La Cour d’appel de Douai, dans un arrêt du 5 juillet 2012, a été saisie d’un litige opposant des époux à leur établissement prêteur. Les emprunteurs avaient souscrit deux prêts personnels et un compte courant. Suite à des impayés, la banque avait obtenu en première instance la condamnation des époux au remboursement des sommes dues. L’épouse faisait appel, soutenant que la banque avait manqué à son devoir de mise en garde en raison de son handicap et de sa faible capacité de remboursement. L’époux invoquait quant à lui un plan de surendettement accordé. La banque demandait la confirmation des condamnations, avec révision des montants et du point de départ des intérêts. La juridiction d’appel devait donc trancher sur la responsabilité de la banque et sur la quantification exacte des créances. Elle rejette la demande en responsabilité de l’épouse et réforme partiellement le jugement pour préciser les sommes dues et les modalités d’exécution. L’arrêt permet d’apprécier le contrôle exercé par le juge sur le devoir de mise en garde du prêteur et sur la mise en œuvre des indemnités conventionnelles.
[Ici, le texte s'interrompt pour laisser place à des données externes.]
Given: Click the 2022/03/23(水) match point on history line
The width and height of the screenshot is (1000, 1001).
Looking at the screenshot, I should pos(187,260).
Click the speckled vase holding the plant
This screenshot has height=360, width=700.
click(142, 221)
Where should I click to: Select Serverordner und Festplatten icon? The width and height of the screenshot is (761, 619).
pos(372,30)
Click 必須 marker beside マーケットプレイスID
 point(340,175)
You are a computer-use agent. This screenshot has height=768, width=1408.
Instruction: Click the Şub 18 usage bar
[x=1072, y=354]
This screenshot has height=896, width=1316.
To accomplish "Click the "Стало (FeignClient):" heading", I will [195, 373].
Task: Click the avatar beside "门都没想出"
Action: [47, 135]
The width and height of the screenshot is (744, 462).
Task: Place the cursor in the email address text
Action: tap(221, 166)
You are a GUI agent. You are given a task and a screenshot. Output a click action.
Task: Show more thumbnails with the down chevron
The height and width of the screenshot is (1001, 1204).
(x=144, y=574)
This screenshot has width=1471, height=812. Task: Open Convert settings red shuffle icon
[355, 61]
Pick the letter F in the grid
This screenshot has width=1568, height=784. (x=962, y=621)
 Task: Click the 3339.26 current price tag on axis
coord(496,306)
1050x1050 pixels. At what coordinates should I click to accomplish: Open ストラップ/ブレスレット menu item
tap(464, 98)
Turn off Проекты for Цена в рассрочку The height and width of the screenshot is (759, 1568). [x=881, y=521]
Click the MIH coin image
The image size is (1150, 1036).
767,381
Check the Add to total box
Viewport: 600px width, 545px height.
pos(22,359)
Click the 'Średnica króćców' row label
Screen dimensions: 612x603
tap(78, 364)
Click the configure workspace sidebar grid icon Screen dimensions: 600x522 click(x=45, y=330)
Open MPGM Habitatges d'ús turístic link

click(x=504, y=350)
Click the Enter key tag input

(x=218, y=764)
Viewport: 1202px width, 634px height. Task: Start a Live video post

**I. Le rejet de la responsabilité de la banque fondé sur une appréciation stricte du devoir de mise en garde**

La cour écarte la faute alléguée contre l’établissement de crédit. Elle rappelle d’abord que l’emprunteuse, bien que justifiant d’un taux d’invalidité de 80 %, “ne prétend pas qu’elle avait perdu toute raison au moment d’apposer sa signature”. Elle relève surtout que cet état n’avait pas été porté à la connaissance de la banque. Le devoir de mise en garde du prêteur professionnel est certes affirmé. La cour énonce qu’il doit “se renseigner sur la situation personnelle de son futur cocontractant et de le mettre en garde en vérifiant que la charge du remboursement n’excède pas sa capacité d’endettement”. Toutefois, son manquement n’est pas retenu en l’espèce. Les juges constatent l’absence de justification des ressources et charges du foyer au moment de la souscription. Ils estiment ainsi “dans l’incapacité d’apprécier si la charge des deux prêts excédait réellement la capacité de remboursement”. Cette analyse restrictive protège le prêteur. Elle exige de l’emprunteur qu’il démontre activement que sa situation critique était connue ou discernable. La solution limite la portée protectrice du devoir de mise en garde. Elle s’inscrit dans une tendance jurisprudentielle exigeant une preuve concrète du déséquilibre prévisible.

**II. La réformation du jugement premier pour une exécution conforme au droit des contrats et au surendettement**

La cour opère un réexamen précis des calculs de créance. Elle réforme le point de départ des intérêts légaux sur le compte courant, le fixant à la date de la mise en demeure. Surtout, elle revient sur la réduction des indemnités légales de 8 % opérée par le premier juge. Pour chaque prêt, elle vérifie si l’indemnité “présente un caractère manifestement excessif au sens des dispositions de l’article 1152 du Code civil”. Considérant le taux d’intérêt contractuel et le stade de la résiliation, elle juge qu’aucune réduction n’est fondée. L’arrêt réaffirme ainsi le principe de la force obligatoire du contrat. Il montre la réticence des juges à modérer les clauses pénales dès lors que le taux n’est pas usuraire. Parallèlement, l’arrêt intègre les effets du plan de surendettement. Il précise que les condamnations “seront recouvrées dans le cadre du plan de surendettement”. Cette articulation assure la sécurité juridique de la créance tout en en aménageant l’exécution forcée. Elle concilie l’autorité de la chose jugée avec les procédures collectives de traitement des difficultés des particuliers.

Source : Cour de cassation – Base Open Data « Judilibre » & « Légifrance ».